Great. He's finally gone senile from repeated failure.

"Hold on, at least tell me more about this world! What even is cultivation? Any heaven-defying secrets? Who was this body's original owner? What's his name? What am I supposed to do?"

The avalanche of questions hit him at once.

He had been asking all the wrong questions.

He didn't know the world.

He didn't even know the name of the body he was in.

All he'd ever heard people call him was 'young master.'

The only clues he had were, 'He was the heir to House Ignis.'

The boy's form thinned like mist. His voice softened with something close to regret. "Why do you need the details? Didn't you lose your memory in the accident? As for cultivation… you'll understand when the time comes."

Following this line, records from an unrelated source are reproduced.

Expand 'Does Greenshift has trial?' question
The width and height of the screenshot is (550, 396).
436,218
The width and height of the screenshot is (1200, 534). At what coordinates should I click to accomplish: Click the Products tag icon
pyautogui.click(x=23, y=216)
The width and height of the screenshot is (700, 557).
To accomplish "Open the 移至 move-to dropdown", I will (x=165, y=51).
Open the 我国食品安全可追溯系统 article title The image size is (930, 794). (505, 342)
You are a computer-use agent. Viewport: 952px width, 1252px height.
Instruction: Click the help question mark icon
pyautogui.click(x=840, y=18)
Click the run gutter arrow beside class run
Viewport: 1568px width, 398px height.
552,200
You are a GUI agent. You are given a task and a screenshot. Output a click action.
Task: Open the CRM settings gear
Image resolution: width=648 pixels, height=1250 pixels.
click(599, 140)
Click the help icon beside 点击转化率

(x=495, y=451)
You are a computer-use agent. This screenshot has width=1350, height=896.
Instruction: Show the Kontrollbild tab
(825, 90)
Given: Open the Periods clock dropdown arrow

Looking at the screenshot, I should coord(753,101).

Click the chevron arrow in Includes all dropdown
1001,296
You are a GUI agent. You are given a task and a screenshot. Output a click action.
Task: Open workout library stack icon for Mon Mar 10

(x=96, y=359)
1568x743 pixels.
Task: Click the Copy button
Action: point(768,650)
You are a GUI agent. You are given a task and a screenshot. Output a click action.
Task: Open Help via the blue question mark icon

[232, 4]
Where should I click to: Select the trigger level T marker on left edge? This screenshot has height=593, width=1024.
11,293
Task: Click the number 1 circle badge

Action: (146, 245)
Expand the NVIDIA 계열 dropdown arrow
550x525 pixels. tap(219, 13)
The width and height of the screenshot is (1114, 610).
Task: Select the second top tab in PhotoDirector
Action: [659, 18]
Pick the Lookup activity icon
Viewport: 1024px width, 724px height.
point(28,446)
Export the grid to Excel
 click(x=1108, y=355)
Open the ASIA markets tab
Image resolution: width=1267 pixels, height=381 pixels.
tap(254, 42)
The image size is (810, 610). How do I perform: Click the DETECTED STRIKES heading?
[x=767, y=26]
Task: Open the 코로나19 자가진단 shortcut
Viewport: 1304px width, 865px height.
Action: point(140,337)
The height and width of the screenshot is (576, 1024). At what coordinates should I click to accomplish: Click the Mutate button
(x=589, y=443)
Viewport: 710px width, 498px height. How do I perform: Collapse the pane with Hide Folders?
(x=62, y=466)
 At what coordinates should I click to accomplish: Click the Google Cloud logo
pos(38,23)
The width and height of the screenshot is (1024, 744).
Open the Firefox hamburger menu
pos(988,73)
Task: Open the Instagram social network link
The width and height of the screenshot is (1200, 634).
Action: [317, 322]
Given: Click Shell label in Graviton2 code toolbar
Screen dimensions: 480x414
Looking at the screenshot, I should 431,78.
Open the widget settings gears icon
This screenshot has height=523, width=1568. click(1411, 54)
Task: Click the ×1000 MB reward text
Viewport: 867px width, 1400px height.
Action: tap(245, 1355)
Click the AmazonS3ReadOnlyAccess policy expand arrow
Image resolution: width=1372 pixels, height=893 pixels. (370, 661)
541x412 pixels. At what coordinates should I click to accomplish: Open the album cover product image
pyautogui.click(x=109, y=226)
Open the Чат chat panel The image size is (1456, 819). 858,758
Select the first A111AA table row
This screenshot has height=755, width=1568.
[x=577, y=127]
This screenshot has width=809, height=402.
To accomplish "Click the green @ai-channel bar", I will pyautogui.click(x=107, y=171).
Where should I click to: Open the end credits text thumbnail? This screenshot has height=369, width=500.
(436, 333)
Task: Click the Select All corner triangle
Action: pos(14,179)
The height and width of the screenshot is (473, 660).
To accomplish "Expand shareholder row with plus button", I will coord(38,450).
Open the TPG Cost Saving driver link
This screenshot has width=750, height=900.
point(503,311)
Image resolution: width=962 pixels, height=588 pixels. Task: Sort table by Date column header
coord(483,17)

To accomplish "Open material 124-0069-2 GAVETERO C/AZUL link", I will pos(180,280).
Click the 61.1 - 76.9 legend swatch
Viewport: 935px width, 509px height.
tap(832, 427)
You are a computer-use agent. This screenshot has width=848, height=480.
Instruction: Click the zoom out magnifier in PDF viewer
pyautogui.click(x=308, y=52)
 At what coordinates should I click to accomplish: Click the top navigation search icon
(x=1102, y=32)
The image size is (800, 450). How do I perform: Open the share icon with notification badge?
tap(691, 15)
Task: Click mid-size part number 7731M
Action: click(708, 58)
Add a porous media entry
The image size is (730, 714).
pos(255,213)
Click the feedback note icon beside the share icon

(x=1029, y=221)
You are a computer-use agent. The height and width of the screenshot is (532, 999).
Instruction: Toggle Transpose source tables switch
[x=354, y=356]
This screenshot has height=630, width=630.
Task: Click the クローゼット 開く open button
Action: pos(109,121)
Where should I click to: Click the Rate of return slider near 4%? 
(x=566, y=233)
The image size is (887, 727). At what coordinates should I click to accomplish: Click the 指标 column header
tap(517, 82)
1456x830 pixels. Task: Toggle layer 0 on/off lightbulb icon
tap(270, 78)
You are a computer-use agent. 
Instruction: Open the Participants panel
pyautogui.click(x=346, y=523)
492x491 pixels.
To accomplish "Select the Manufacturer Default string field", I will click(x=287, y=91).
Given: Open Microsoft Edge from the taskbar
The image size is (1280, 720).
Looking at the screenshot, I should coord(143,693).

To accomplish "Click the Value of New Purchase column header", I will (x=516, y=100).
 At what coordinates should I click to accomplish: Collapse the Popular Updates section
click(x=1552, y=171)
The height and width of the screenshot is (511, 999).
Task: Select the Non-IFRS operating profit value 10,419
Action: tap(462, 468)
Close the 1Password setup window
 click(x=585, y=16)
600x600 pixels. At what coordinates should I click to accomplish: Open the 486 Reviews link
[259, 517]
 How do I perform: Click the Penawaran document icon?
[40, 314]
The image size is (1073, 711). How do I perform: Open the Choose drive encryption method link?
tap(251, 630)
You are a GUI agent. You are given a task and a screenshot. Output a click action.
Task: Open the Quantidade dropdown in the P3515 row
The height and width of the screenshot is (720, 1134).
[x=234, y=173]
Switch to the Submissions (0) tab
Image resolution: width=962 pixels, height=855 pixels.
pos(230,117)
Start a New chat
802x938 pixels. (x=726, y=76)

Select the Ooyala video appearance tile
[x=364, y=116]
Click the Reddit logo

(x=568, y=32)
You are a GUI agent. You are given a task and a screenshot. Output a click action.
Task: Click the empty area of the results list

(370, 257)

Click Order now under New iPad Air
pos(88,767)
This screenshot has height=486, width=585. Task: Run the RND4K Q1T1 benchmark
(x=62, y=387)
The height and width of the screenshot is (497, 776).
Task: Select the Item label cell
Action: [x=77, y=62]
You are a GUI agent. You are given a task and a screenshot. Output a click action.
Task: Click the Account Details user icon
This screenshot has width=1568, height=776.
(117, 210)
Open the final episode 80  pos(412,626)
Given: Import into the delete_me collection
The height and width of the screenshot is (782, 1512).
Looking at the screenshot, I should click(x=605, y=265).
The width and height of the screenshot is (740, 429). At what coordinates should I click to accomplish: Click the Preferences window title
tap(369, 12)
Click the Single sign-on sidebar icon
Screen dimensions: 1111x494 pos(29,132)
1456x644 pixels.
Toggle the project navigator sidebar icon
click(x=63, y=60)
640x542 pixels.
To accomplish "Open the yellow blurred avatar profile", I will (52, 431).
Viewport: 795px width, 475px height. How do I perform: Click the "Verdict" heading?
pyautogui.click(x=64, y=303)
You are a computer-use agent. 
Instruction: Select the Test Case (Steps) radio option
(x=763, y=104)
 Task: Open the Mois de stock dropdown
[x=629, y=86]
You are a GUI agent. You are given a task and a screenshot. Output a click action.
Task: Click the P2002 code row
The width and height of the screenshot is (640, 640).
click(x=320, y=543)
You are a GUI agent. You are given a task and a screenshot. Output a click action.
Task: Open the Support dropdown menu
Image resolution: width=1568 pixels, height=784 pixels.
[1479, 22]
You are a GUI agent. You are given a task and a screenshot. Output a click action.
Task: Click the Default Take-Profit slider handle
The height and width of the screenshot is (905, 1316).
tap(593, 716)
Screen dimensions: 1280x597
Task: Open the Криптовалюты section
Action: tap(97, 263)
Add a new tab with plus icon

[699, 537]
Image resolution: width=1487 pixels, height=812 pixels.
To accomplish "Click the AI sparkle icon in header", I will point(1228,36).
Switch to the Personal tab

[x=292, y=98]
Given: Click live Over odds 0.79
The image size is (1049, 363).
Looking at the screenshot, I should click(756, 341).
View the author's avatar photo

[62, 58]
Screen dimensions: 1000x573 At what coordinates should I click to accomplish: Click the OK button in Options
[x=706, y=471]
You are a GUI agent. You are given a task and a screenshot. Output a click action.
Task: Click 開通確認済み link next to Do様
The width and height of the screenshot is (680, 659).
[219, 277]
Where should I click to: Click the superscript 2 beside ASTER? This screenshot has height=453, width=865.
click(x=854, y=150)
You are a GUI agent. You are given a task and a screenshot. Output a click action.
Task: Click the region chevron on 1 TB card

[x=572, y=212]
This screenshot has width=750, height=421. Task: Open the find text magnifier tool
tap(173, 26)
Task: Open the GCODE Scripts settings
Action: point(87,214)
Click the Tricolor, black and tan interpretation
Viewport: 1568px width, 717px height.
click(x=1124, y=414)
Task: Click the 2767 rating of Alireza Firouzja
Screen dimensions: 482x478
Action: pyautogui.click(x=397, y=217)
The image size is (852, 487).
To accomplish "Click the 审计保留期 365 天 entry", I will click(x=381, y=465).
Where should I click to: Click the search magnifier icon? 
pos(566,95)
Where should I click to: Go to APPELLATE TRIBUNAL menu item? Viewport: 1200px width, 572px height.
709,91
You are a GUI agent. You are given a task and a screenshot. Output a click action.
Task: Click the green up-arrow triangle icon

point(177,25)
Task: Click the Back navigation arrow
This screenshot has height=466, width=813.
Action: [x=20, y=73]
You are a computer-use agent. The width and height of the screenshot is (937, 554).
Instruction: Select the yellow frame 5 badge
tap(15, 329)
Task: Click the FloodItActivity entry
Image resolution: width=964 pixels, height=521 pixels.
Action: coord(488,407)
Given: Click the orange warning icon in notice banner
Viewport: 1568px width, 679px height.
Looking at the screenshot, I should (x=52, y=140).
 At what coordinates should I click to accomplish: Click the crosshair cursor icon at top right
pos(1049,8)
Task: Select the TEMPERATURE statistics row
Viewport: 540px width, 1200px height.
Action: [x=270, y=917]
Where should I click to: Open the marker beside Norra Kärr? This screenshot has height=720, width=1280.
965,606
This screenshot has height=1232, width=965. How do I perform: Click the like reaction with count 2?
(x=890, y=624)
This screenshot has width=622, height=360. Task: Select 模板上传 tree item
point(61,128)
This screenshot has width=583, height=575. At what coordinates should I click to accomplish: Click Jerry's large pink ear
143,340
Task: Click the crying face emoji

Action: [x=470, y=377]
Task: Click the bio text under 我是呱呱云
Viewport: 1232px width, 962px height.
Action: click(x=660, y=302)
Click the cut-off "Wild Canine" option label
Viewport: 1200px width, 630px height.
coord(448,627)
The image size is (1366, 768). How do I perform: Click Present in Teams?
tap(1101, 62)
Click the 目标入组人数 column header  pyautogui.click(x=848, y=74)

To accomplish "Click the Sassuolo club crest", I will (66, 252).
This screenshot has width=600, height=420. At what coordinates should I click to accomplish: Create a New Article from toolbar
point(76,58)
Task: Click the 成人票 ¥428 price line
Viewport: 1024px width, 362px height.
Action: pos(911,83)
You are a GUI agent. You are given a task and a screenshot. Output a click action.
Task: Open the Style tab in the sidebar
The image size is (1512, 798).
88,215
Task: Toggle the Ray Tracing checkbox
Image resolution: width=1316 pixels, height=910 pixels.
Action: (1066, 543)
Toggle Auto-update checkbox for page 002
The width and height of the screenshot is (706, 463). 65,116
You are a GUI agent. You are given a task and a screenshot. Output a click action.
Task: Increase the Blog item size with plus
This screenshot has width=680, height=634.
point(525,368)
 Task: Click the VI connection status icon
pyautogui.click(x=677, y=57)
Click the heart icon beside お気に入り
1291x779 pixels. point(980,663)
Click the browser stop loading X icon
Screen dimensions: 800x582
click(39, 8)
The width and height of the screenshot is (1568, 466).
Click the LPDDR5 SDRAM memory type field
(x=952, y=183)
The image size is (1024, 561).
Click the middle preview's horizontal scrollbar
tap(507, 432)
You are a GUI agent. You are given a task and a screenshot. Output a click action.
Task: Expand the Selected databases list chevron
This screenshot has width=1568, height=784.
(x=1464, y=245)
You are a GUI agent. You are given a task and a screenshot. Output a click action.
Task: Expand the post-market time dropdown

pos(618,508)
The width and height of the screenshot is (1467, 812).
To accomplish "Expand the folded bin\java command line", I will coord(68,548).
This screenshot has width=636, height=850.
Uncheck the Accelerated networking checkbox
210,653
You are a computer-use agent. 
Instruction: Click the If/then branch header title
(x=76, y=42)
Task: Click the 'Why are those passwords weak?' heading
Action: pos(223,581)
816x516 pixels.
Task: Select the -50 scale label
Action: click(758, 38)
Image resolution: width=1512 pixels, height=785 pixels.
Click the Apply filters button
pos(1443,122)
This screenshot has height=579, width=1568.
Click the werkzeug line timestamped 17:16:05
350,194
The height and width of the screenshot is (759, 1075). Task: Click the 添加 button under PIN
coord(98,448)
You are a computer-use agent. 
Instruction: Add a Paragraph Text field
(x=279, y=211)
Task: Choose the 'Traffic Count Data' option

He winked. The playful gesture cut through Samuel like a blade.

"B-but…" Samuel reached out, desperate for one last answer.

"Live the life you want," the boy whispered. "Not the life of a spy. And… did you forget the mysterious man?"

That notion struck him like a spark on dry tinder. His purpose, lost moments before, flared back to life.

Only one warning escaped the collapsing boy, carrying through the shaking world like a final omen:

"Beware… of the Fate Weaver…"

And then the world tore itself apart.

***

Samuel jolted awake with a scream, chest heaving, skin damp with cold sweat. The nightmare still clung to him: white walls, blood, the boy's fading voice.

But none of it remained.

A pale gray glow leaked through the shutters, that breathless hour before sunrise when the world was neither night nor day. Outside, the shuffle of boots and the creak of cart wheels carried faintly through the stone walls.

At the foot of his bed, a woman stirred. She was sleeping hunched forward on the mattress, head pillowed on folded arms like a weary guardian.

"All right, all right!" she cried, springing up and clutching him close. "You're safe now."

Her embrace was warm and startlingly real. For a moment, he sat frozen, the contact more jarring than the dream. Slowly, his gaze slipped past her shoulder.

Samuel's focus steadied. The room resolved around him, its shapes no longer ghosts but wood and stone.

Exposed beams crossed above. A glass lamp on the table still glowed faintly, its etched runes pulsing like the dying embers of a hearth. A polished chest stood against the wall, brass fittings gleaming in the half-light. Shelves of crockery and folded linens were neatly arranged, everything tidy and scrubbed clean. The stone floor, worn smooth by countless feet, reflected the dim rune-light in muted silver tones.

Not a void. Not a battlefield. A home. Medieval, yet touched everywhere by quiet hints of alchemy and craft.

His breath slowed, though the echo of the collapsing world still burned at the edges of his mind.

"Honey, quickly, bring the soup! Milo is awake!" the woman cried, her voice shaking with relief.

Milo… me… His expression turned heavy, remembering the boy who had given his life for him.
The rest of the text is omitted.